Er war in jenem Mai 1990 erst seit ein paar Wochen Betriebsleiter der Glindower Tonwarenfabrik, sah nach all den Stornierungen von Rostock bis Karl-Marx-Stadt keine Zukunft mehr für die Produktion von Blumentöpfen, auf die sich der Volkseigene Betrieb mit seinen damals 50 Leuten spezialisiert hatte. Da fragten die Berliner Architekten Herzberg und Veustens, ob er auch Handstrichziegel zur Rekonstruktion im Holländischen Viertel liefern könnte. „Wären sie nicht nach vier Wochen nochmal gekommen, hätte ich das für einen Scherz gehalten“, so Wackermann. Doch dann legte er los. In kürzester Zeit besorgte und baute er Maschinen, holte sich Experten ran und belas sich in der Fachliteratur – und bei Fontane. Im Herbst 1990 wurden die ersten Steine ins Holländische Viertel geliefert.

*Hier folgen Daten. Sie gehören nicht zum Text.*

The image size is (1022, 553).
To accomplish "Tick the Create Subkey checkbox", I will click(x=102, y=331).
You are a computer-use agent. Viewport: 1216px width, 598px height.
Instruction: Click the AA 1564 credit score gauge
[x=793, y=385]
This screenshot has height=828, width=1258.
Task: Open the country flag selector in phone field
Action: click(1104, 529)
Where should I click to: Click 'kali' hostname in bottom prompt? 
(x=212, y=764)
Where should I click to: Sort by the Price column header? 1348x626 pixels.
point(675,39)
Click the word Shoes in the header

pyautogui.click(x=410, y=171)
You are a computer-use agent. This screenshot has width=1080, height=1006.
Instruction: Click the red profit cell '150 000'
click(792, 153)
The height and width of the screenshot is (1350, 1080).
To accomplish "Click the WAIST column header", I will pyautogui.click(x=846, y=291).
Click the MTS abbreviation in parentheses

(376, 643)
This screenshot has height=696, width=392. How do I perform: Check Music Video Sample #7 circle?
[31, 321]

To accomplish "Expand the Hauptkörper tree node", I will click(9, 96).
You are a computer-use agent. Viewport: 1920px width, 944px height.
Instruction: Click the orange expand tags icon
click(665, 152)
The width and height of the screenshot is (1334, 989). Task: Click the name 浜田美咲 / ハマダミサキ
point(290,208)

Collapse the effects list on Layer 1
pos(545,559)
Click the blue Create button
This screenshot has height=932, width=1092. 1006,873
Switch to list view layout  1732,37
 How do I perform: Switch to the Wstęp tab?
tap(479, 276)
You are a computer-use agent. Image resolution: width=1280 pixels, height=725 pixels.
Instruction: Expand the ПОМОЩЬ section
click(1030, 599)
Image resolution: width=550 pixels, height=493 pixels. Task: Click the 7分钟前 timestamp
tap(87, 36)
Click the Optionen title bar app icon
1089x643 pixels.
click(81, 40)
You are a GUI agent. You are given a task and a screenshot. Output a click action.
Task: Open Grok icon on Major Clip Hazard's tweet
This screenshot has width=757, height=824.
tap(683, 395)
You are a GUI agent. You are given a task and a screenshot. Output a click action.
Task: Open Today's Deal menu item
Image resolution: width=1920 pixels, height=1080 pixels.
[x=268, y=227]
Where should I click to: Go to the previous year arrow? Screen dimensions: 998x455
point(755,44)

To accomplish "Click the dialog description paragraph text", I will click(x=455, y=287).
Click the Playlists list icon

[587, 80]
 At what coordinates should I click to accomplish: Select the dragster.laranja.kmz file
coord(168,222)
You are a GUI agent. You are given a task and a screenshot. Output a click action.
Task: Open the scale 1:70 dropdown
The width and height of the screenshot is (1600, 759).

Wackermann wirkt kantig mit seiner langen Narbe auf der Stirn, sein Lächeln bekommt erst, wer ihn etwas länger kennt. Doch wer ihn mit Ammon, seinem weißen, riesigen Hirtenhund auf dem Betriebsgelände sieht, weiß sofort, das er seinen Ansprechpartner gefunden hat. Dabei ist er nicht der „waschechte Ziegler“, für den ihn viele seiner Kollegen halten. Wackermann nennt sich selbst Autodidakt, und er tut es inzwischen mit Stolz: Nach 25 Jahren als NVA-Offizier im Kfz-Wesen war der gebürtige Anhaltiner ab 1988 im Potsdamer Bezirkswirtschaftsrat tätig, wechselte 1990 als Kraftfahrer in die Potsdamer Brauerei, als er den rasanten Bedeutungsverlust der Verwaltung registrierte. Schließlich wurde er gefragt, ob er nach der Trennung vom alten Betriebsleiter nicht die Glindower Ziegelei übernehmen will. Vieles lag dort damals im Argen. Und viele Kämpfe standen bevor.
Wackermann erinnert sich an die Zeit des Umbruchs als Hürdenlauf: Nach der Umwandlung in die GmbH musste die Treuhand Monat für Monat überzeugt werden, dass die Firma überlebensfähig ist. 1994 übernahm der Berliner Baumogul Penz den Betrieb, gliederte ihn an seine Magdeburger Hochbau AG an, die im Herbst 2003 Insolvenz anmelden musste. Wieder überlebte die Ziegelei dank Jürgen Wackermann, der mit dem Potsdamer Unternehmer Harald Dieckmann einen Käufer fand und den Ofen im Frühjahr 2005 mit knapp 20 Leuten wieder anfeuerte. Heute besitzt Wackermann ein paar Geschäftsanteile, doch „es war für mich die ganze Zeit, als wenn das meine Firma ist“. Auch als es darum ging, neben Ziegeln auch Formsteine und Bodenplatten mit alten Mustern zu brennen und als die Denkmalpfleger nach Sonderanfertigungen, Rosetten und Zierleisten fragten.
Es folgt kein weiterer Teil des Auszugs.